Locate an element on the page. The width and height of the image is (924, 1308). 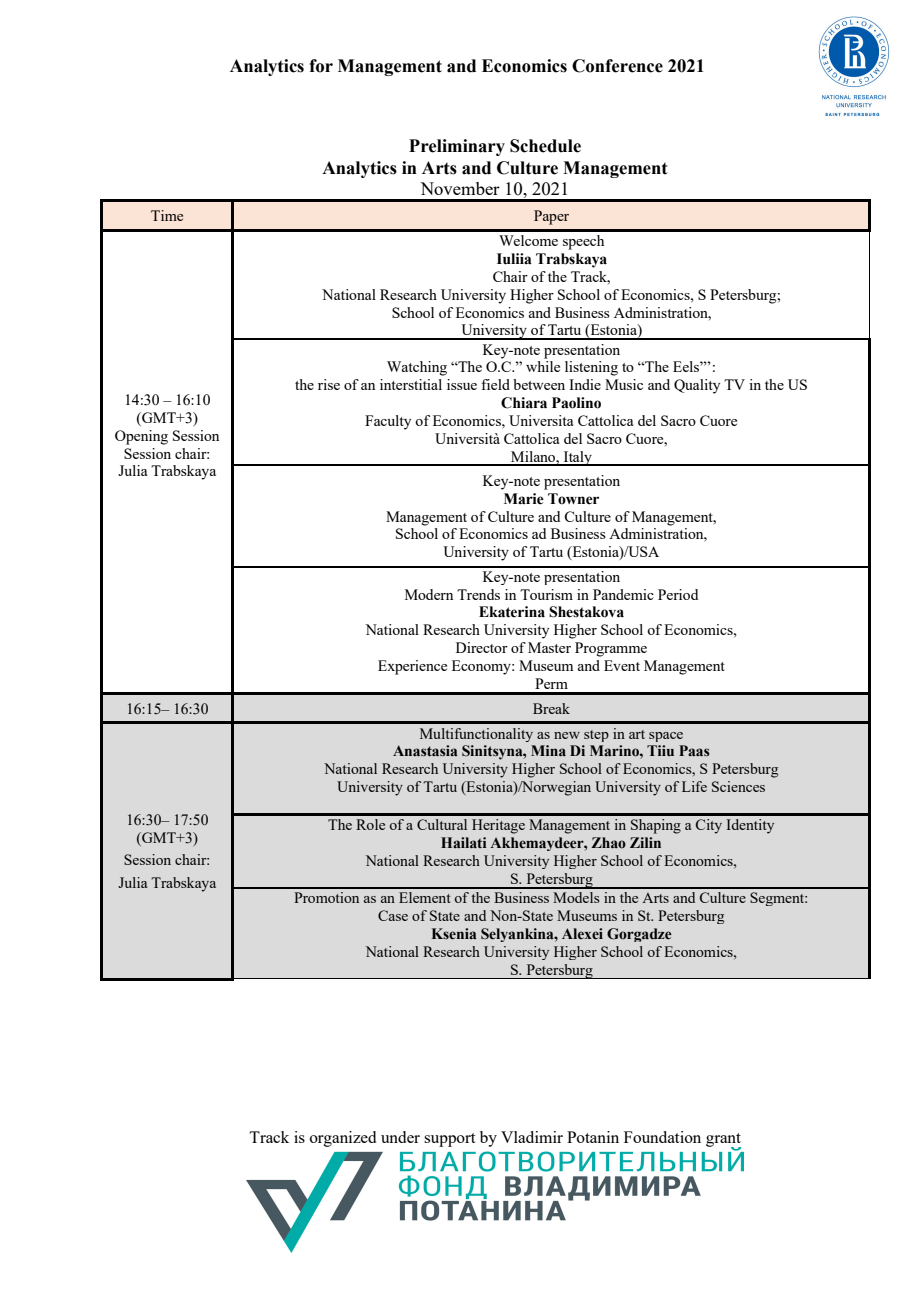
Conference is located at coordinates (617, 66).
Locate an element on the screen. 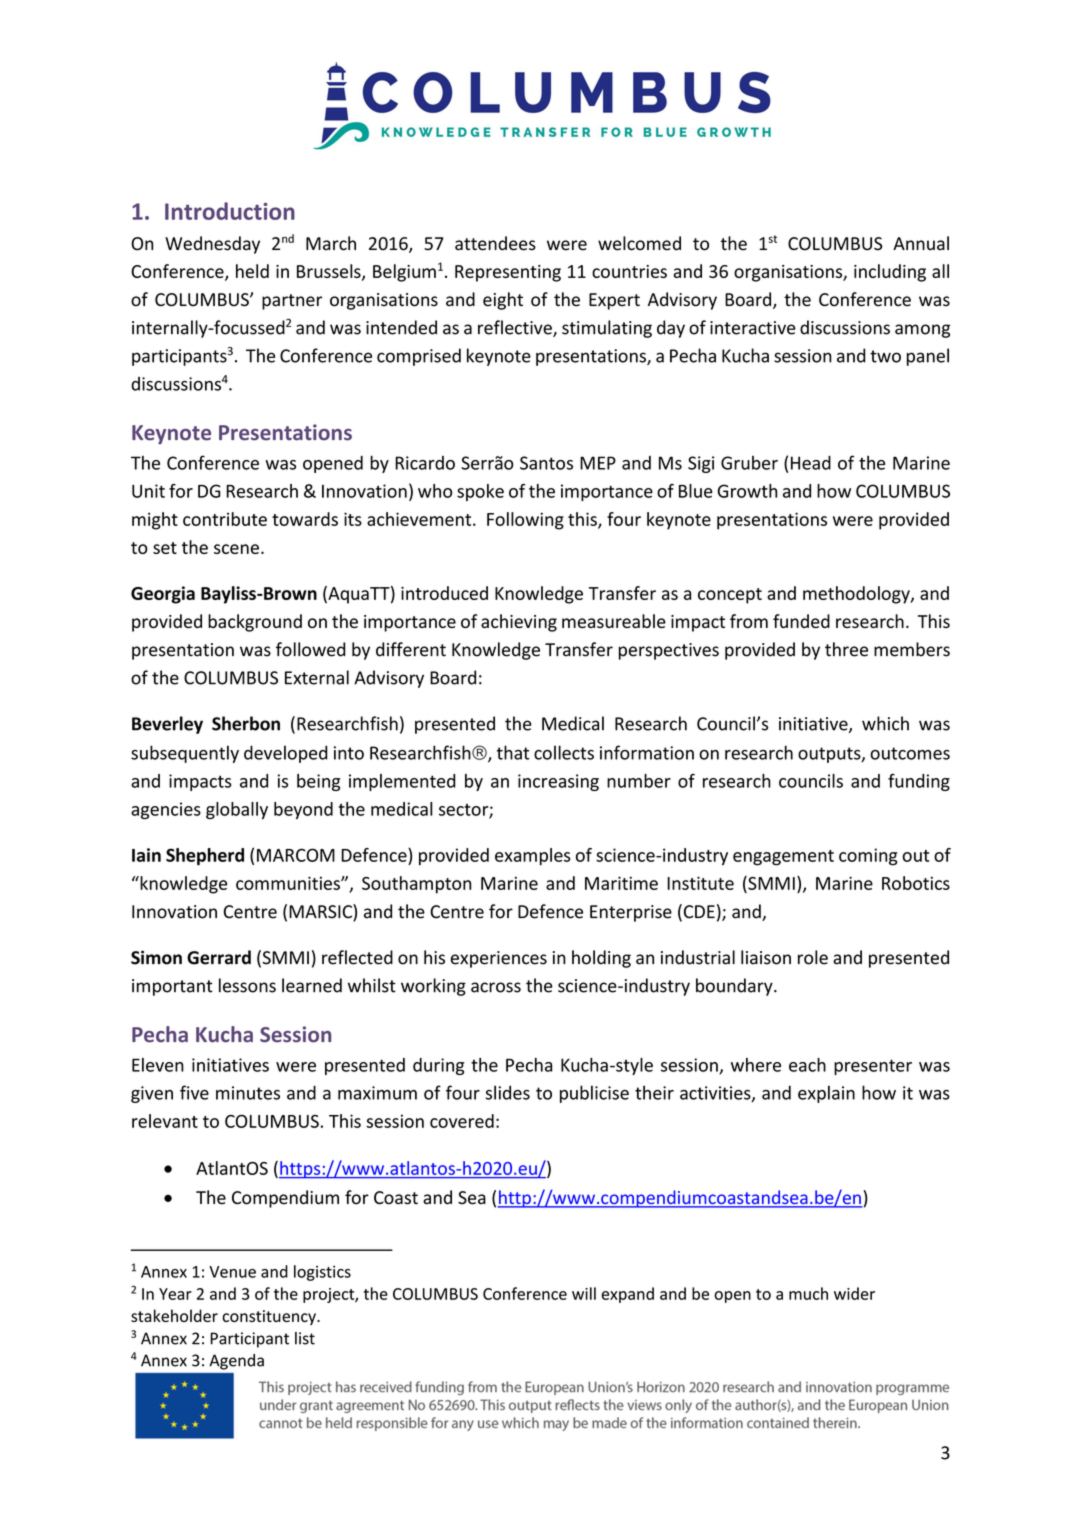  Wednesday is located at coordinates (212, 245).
--
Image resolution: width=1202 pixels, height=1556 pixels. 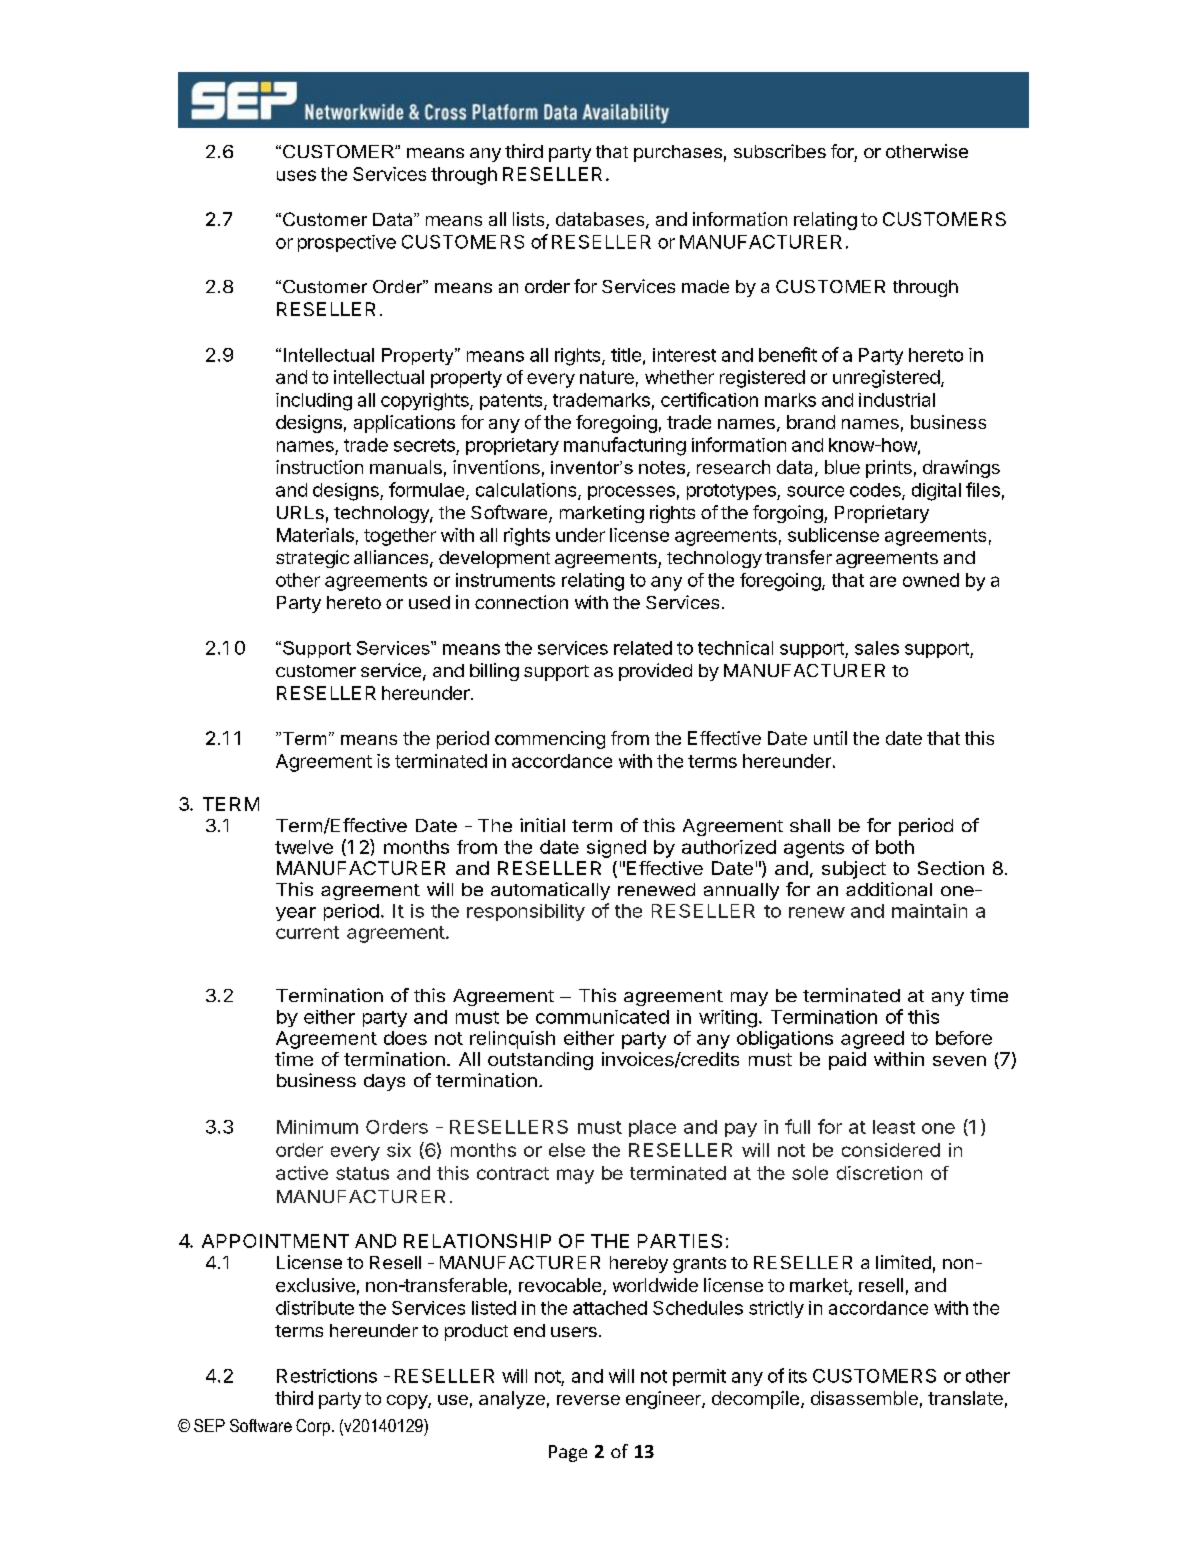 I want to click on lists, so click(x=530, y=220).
* * *
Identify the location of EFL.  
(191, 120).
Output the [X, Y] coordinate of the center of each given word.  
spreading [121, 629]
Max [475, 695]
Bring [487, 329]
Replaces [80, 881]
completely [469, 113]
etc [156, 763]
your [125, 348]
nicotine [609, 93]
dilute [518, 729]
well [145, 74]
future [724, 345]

BRIEF: Write out again every row from the line with "Identify the location of EFL." up to and including the line with "future [724, 345]", adding 92 to each coordinate value in the answers.

FULL SOLUTION:
Identify the location of EFL.  
(283, 212).
Output the [X, Y] coordinate of the center of each given word.  
spreading [213, 721]
Max [567, 787]
Bring [579, 421]
Replaces [172, 973]
completely [561, 205]
etc [248, 855]
your [217, 440]
nicotine [701, 185]
dilute [610, 821]
well [237, 166]
future [816, 437]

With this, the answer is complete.